Victor Froholdt - Foto: Catarina Morais/Kapta+
Victor Froholdt - Foto: Catarina Morais/Kapta+

Será demasiado cedo para o considerar o melhor jogador do campeonato?

Intensidade de Victor Froholdt obriga os colegas a subir o nível. FC Porto bem precisava dele assim para a fase crucial da época

Depois de dois clássicos numa semana, sem ter vencido nenhum mas melhorando a qualidade de jogo, o FC Porto ganhou novo fôlego e apresentou-se em Estugarda e no Dragão (frente ao Moreirense) na versão mais aproximada daquele início de época fulminante.

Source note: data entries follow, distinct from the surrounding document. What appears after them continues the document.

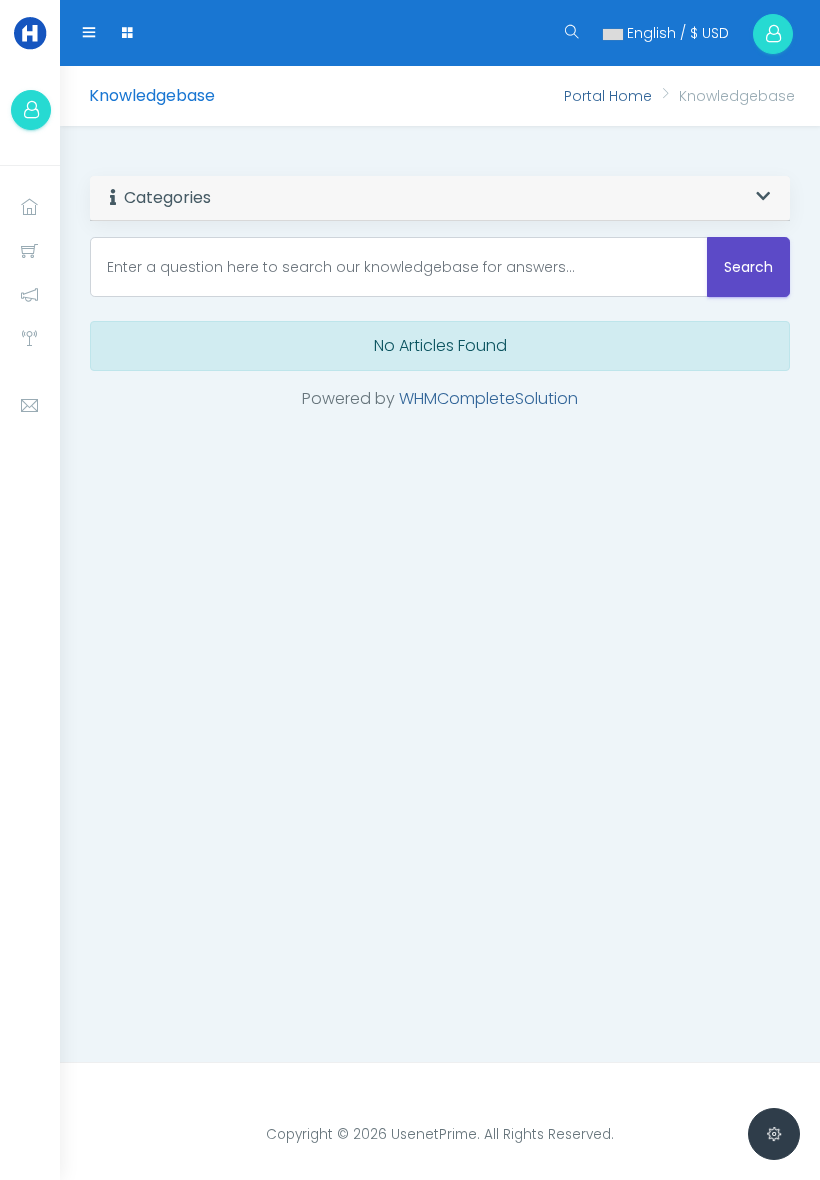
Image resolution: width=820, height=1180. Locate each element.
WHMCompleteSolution (488, 398)
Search (748, 267)
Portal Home (608, 96)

Só Francesco Farioli saberá exatamente qual o segredo, dentro do grupo, para tamanha reviravolta na postura da equipa. Mas, de fora, foi bem visível que a personalidade que os dragões demonstraram nas casas dos principais rivais deu uma dose de confiança muito necessária nesta fase. Rodar oito jogadores de uma partida para a outra não parece afetar o conjunto azul e branco porque, acima de tudo, há uma ideia do treinador que está a ser aplicada em campo, com muita... intensidade.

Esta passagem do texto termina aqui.